Sustainability reporting is often viewed as a deliberate action by companies with management deciding on what and what not to report. However, reporting practices may be shaped not only by company management but also by the institutional environment in which the company is located.
Multinational organizations face pressures both internationally as well as in their home countries on the issue of climate change reporting. In this article, rather than considering climate change reporting only from the point of view of the local firm, hypotheses are developed based on institutional theory, to determine whether the institutional environment in which multinational companies operate is important in terms of the quality and quantity of climate change reporting in the oil and gas industry.
A recent study published in the Journal of Business Ethics shows that the overall quality of Greenhouse Gas (GHG) reporting by the oil and gas industry is poor and lagging behind when compared to best practice reporting requirements. In this article, Professor Breeda Comyns of Kedge Business School also finds that regulation under the EU Emissions Trading Scheme (EU ETS) and reporting according to the Global Reporting Initiative (GRI) guidelines lead to better quality and more extensive reporting. Although generally adopting proactive climate change strategies, European companies do not have superior GHG reporting practices. Moreover, corporate media visibility does not impact GHG reporting practices, which may be a reflection of the obscure portrayal of climate change in the print media or the fact that coverage is generally positive.
The article explains how the quality and quantity of reporting by companies on climate change can be influenced by the institutional environment.

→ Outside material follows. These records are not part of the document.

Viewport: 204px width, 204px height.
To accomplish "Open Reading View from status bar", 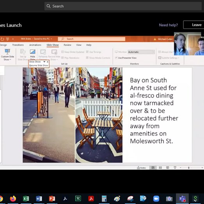I will pos(168,168).

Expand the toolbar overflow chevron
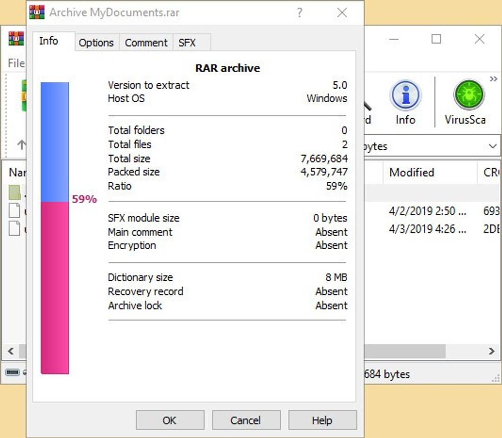pyautogui.click(x=494, y=80)
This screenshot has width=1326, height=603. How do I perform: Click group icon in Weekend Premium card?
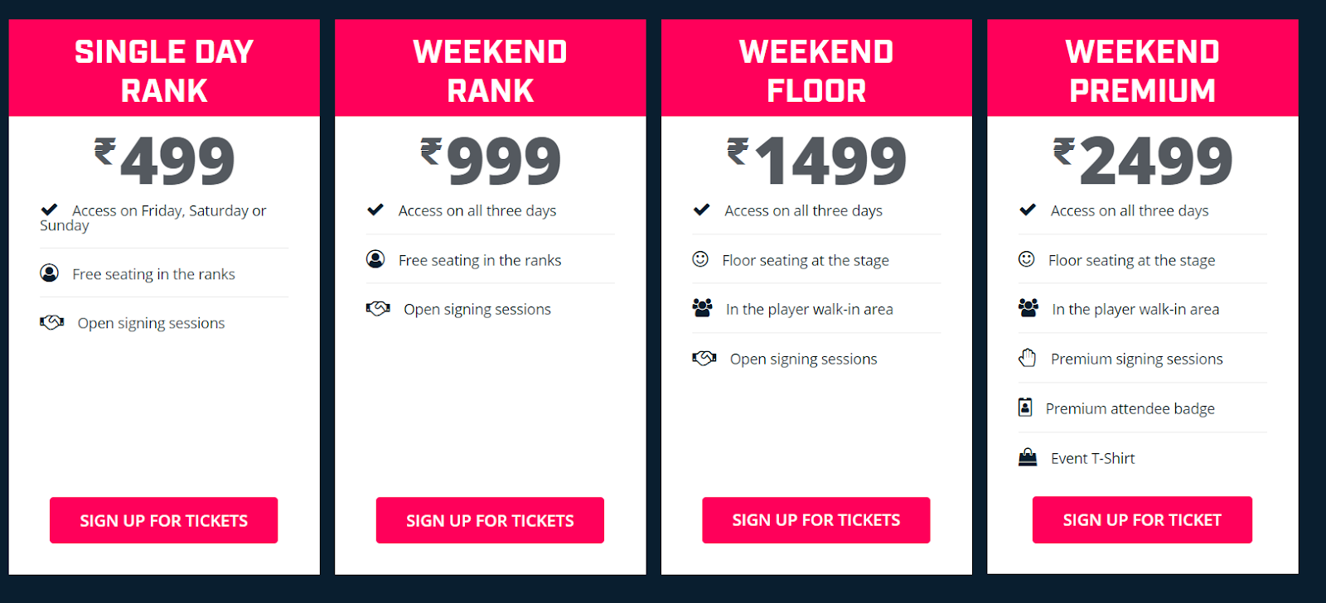click(x=1028, y=308)
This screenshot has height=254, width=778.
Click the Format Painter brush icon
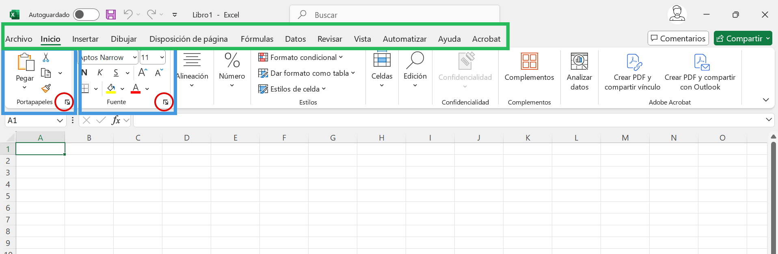point(46,88)
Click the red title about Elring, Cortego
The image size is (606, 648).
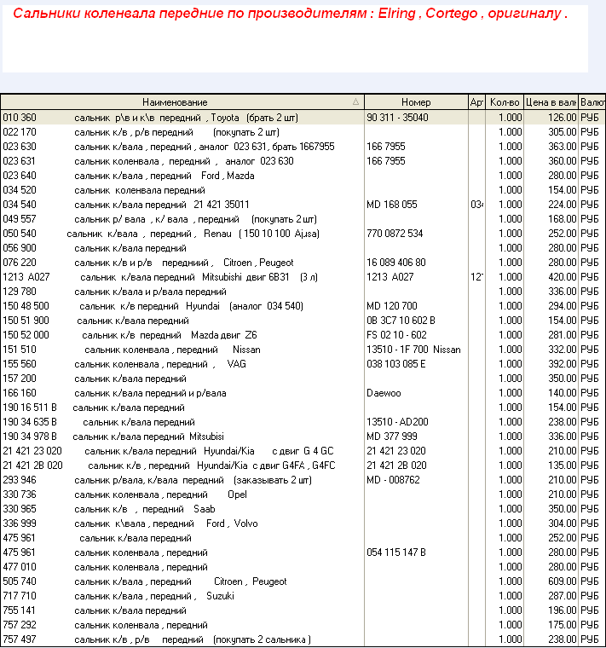pos(290,15)
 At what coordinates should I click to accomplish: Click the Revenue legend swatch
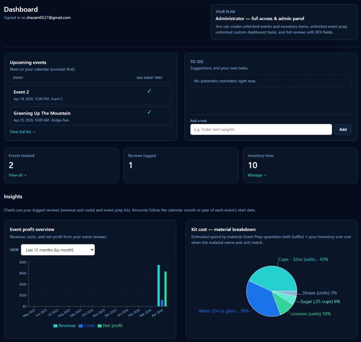[56, 325]
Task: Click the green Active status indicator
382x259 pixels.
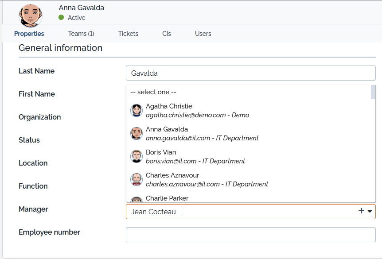Action: point(61,18)
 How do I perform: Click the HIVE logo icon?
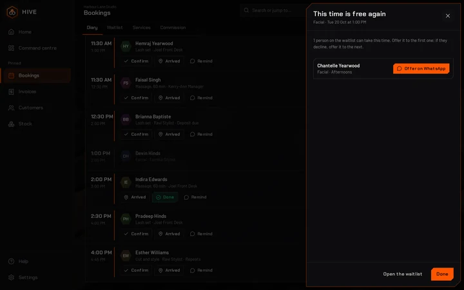tap(12, 12)
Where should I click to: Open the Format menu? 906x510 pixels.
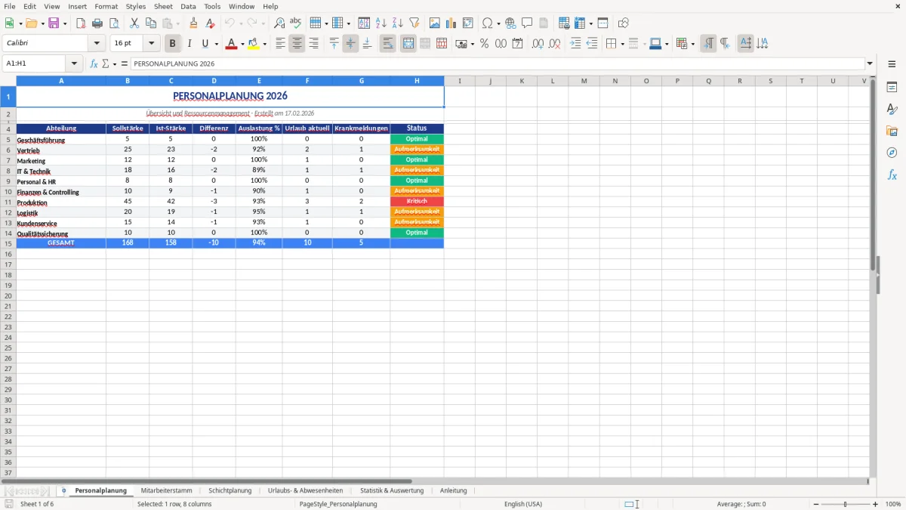[x=106, y=6]
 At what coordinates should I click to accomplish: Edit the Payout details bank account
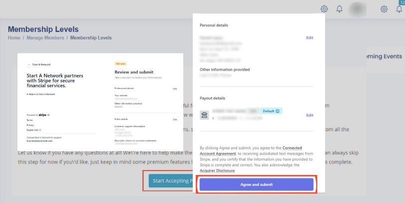coord(310,115)
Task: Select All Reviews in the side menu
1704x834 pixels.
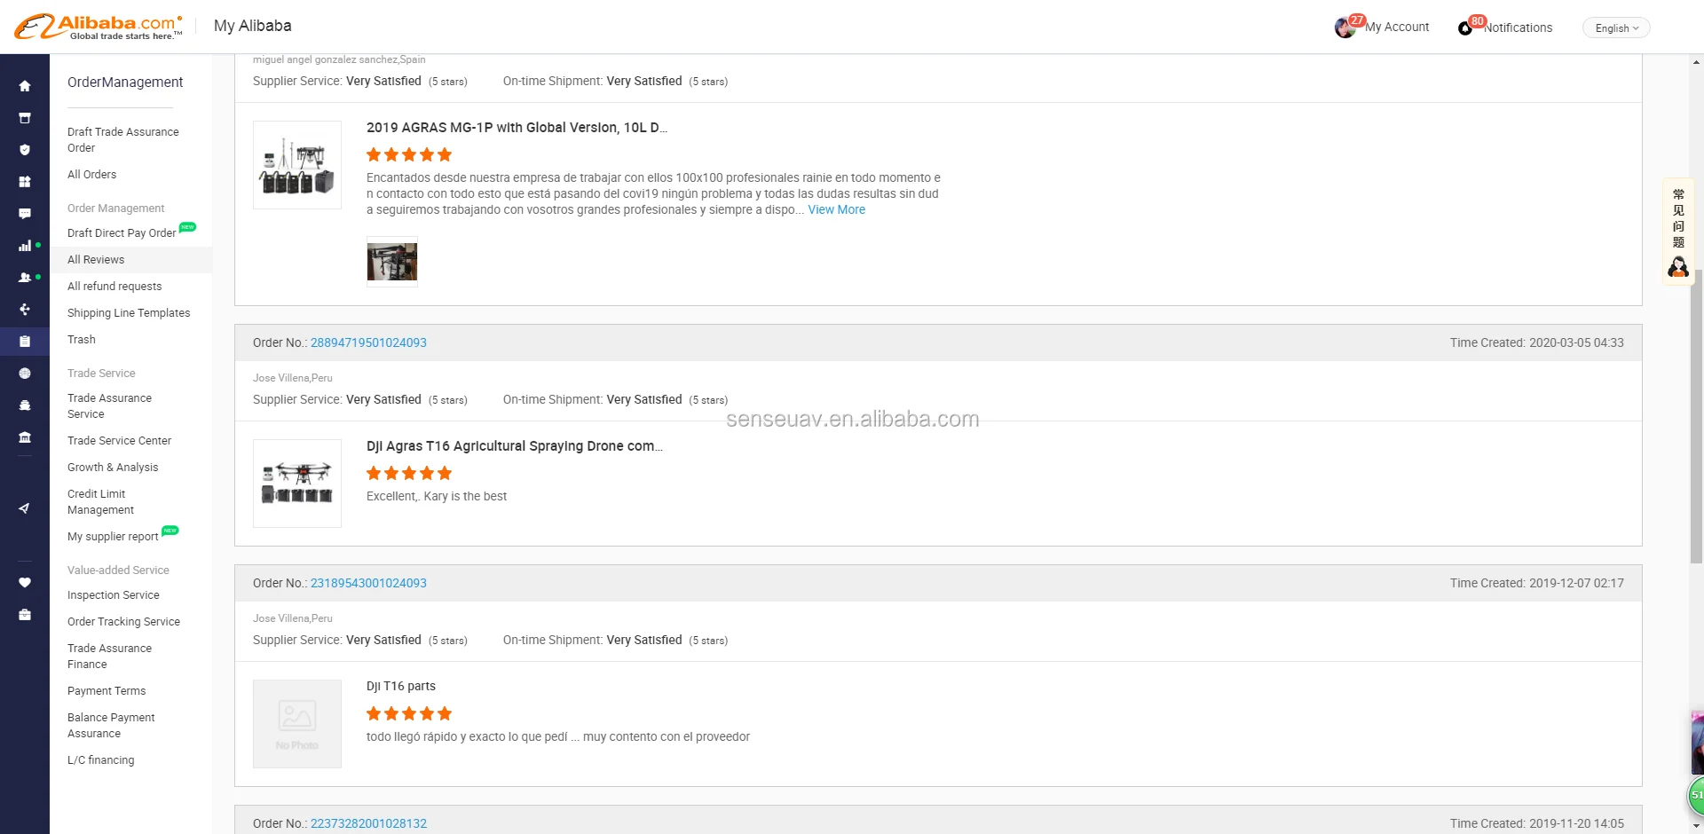Action: point(96,260)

It also shows that although climate change is a pressing issue, companies in the oil and gas industry generally continue to produce poor quality reports despite the fact that the quantity of information reported has increased. Surprisingly, unlike other environmental issues, media visibility around climate change does not impact the quality of reporting by companies.

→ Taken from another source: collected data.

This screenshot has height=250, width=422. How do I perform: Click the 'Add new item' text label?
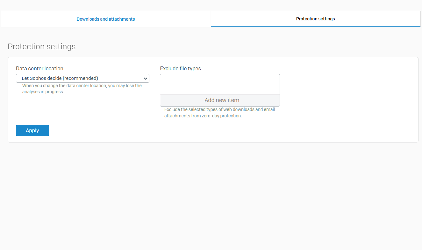[222, 100]
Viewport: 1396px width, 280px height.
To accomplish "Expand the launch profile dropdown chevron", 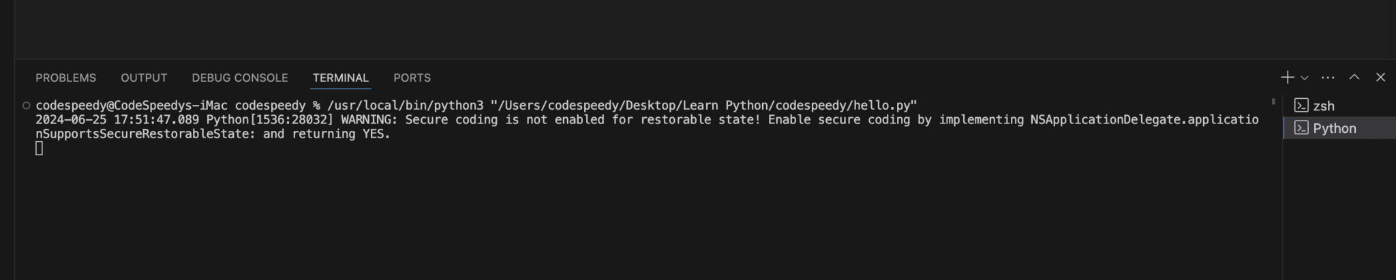I will [x=1304, y=78].
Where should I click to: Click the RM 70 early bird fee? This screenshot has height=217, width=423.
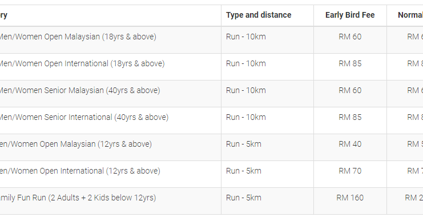coord(350,171)
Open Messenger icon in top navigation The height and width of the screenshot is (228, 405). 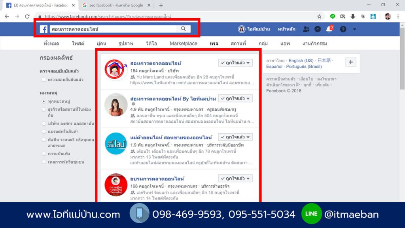coord(318,29)
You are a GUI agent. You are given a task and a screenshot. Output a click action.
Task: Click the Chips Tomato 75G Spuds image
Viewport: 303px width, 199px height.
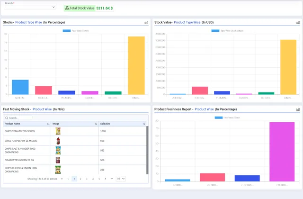click(x=58, y=131)
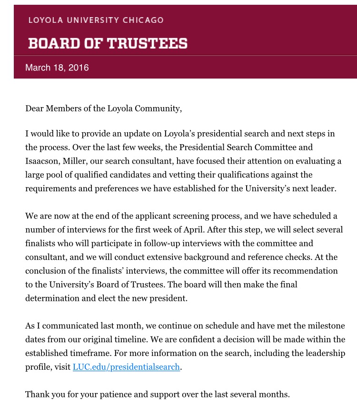Click the BOARD OF TRUSTEES heading

(x=108, y=44)
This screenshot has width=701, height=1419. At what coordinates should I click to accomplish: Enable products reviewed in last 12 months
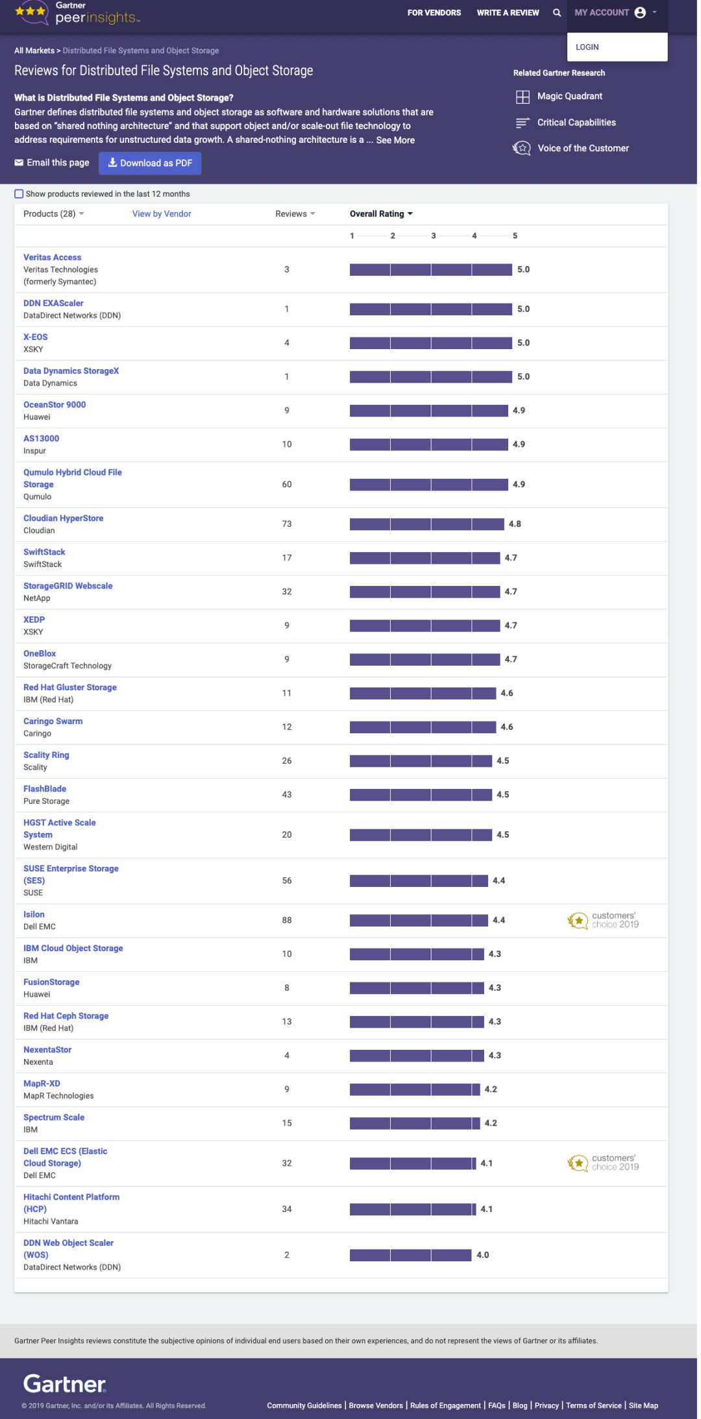[19, 194]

The results are interesting because they highlight the fact that climate change reporting by oil and gas companies, who have a major impact on this global problem, is of poor quality. The results also show that although reporting is a deliberate action by companies, the quality and quantity of reporting is determined by the particular institutional environment, namely multinational companies. In this context, companies mimic the behavior of their peers so that the quality and quantity of reporting on climate change in the industry sector is likely to converge over time. In this way reporting is driven by global rather than local pressures.

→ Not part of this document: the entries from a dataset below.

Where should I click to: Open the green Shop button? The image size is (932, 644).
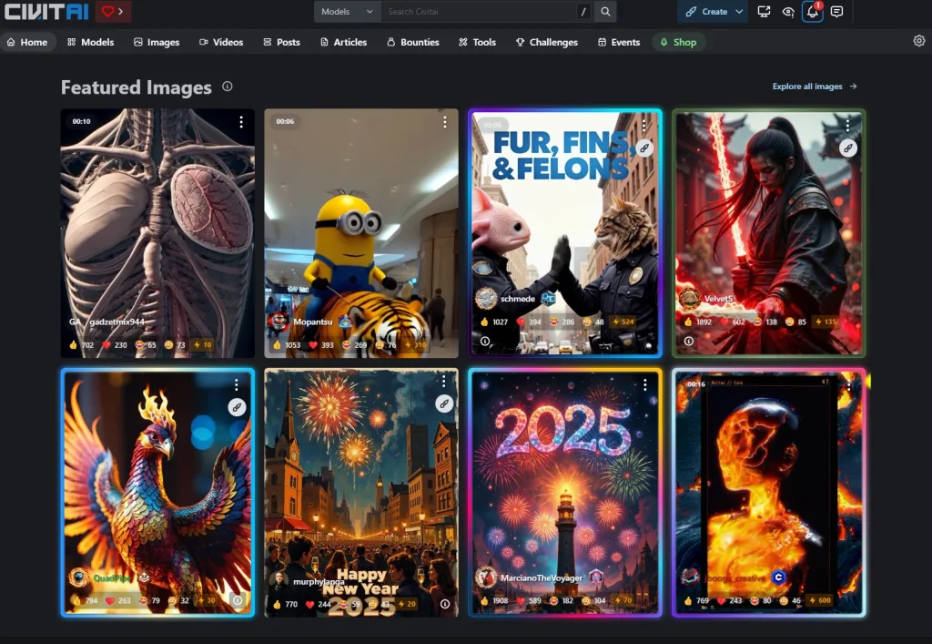coord(678,42)
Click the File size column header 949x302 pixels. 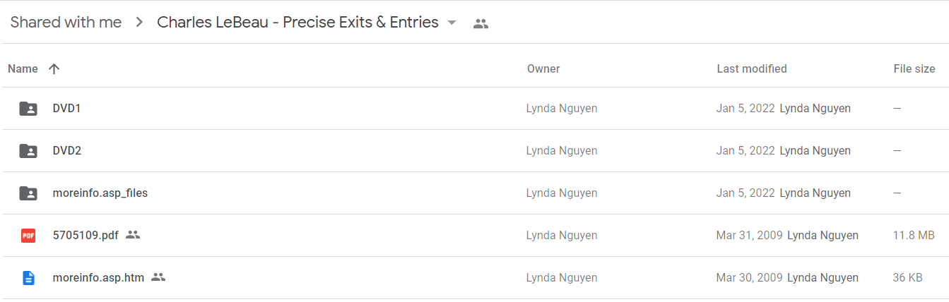pos(914,68)
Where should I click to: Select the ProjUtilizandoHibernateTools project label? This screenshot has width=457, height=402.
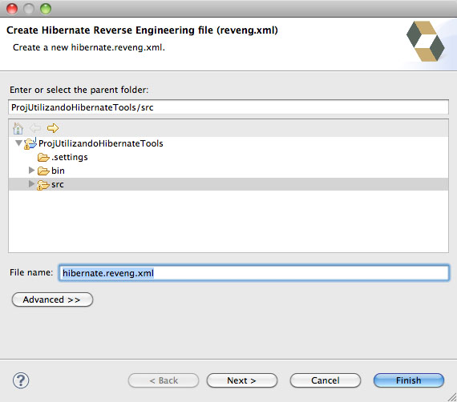pos(101,143)
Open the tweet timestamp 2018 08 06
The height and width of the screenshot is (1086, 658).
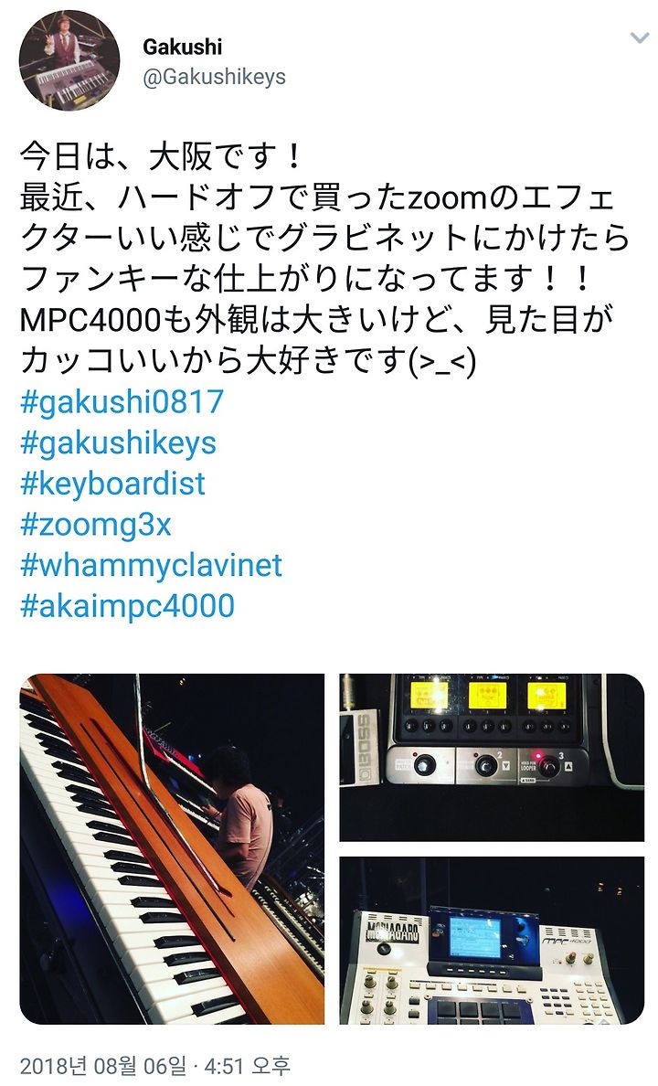tap(154, 1065)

The implications of this study are to highlight to companies and stakeholders that corporate reporting practices around the climate change issue are poor and need to improve. The results may be useful to inform policy makers showing that global standards and transnational regulations improve the GHG reporting practices of multinational companies.
Comyns, B (2016). 'Determinants of GHG Reporting: An Analysis of Global Oil and Gas Companies.’ Journal of Business Ethics, Volume 136, Issue 2, 249-369.